What the task asks »
Quote all of the data that follows exactly as written, skipping the images.

==== Listed records ====

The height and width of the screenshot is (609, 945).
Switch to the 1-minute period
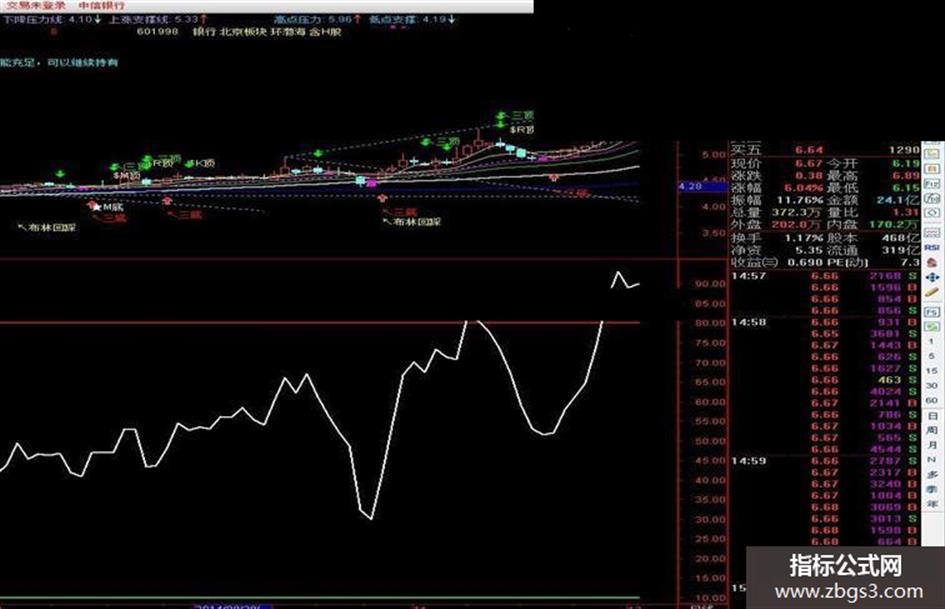[x=931, y=341]
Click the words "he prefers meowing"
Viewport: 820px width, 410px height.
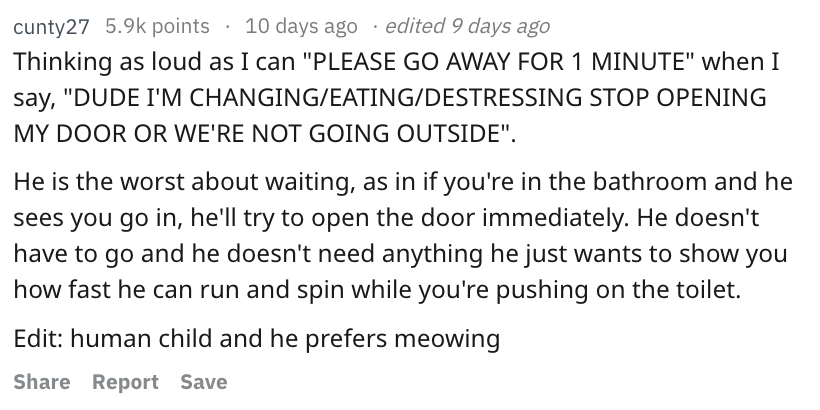pos(385,338)
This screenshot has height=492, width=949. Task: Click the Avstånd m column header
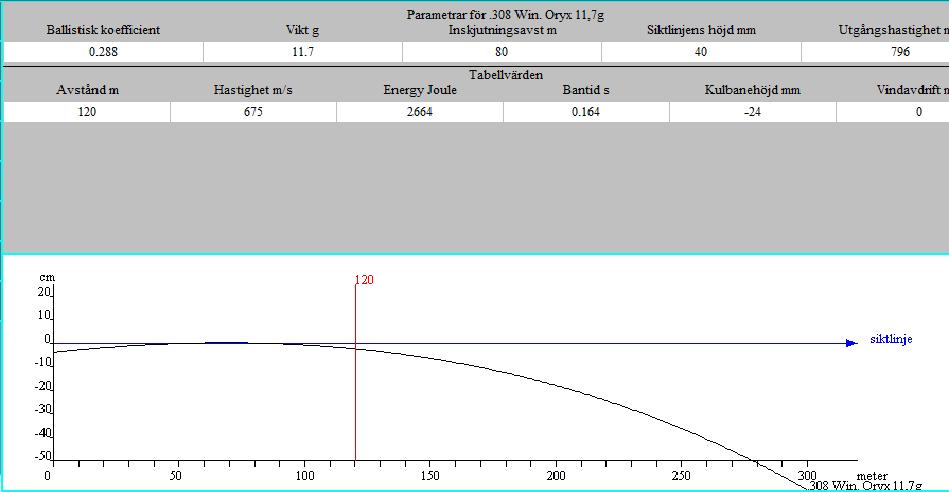86,90
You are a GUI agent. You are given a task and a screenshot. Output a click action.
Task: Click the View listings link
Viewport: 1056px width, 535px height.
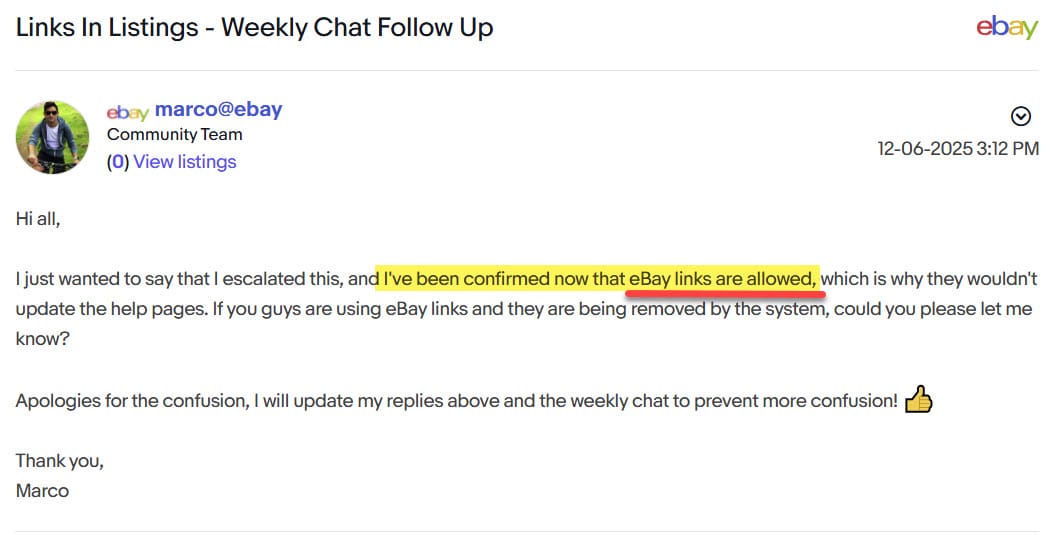(185, 162)
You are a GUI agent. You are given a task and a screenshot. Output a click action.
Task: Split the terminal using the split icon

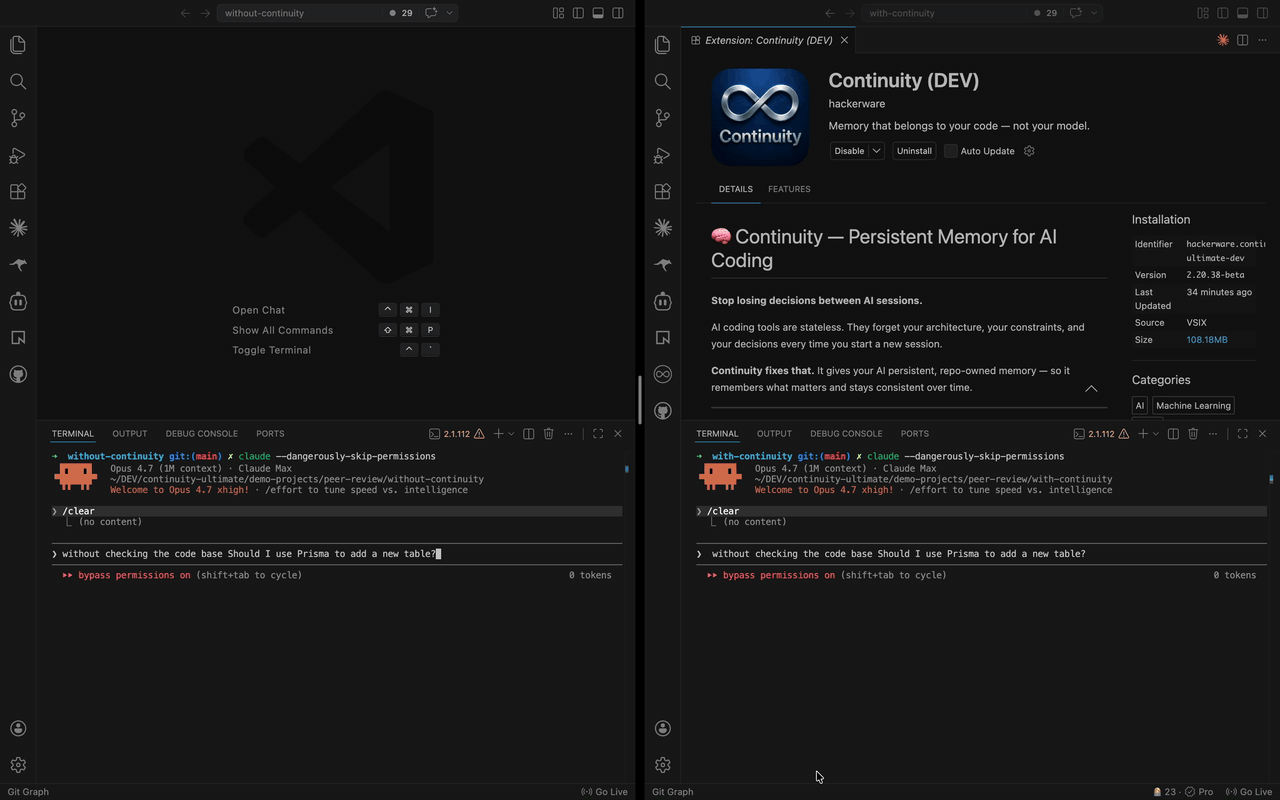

====

Exercise answer »
The height and width of the screenshot is (609, 945).
Switch to the 1-minute period
[x=931, y=341]
Click the words "he prefers meowing"
Viewport: 820px width, 410px height.
pos(385,338)
This screenshot has height=492, width=949. Task: Click the Avstånd m column header
86,90
You are a GUI agent. You are given a task and a screenshot. Output a click action.
Task: Click the View listings link
Viewport: 1056px width, 535px height.
(185, 162)
You are a GUI agent. You are given a task and a screenshot. Output a click action.
Task: Split the terminal using the split icon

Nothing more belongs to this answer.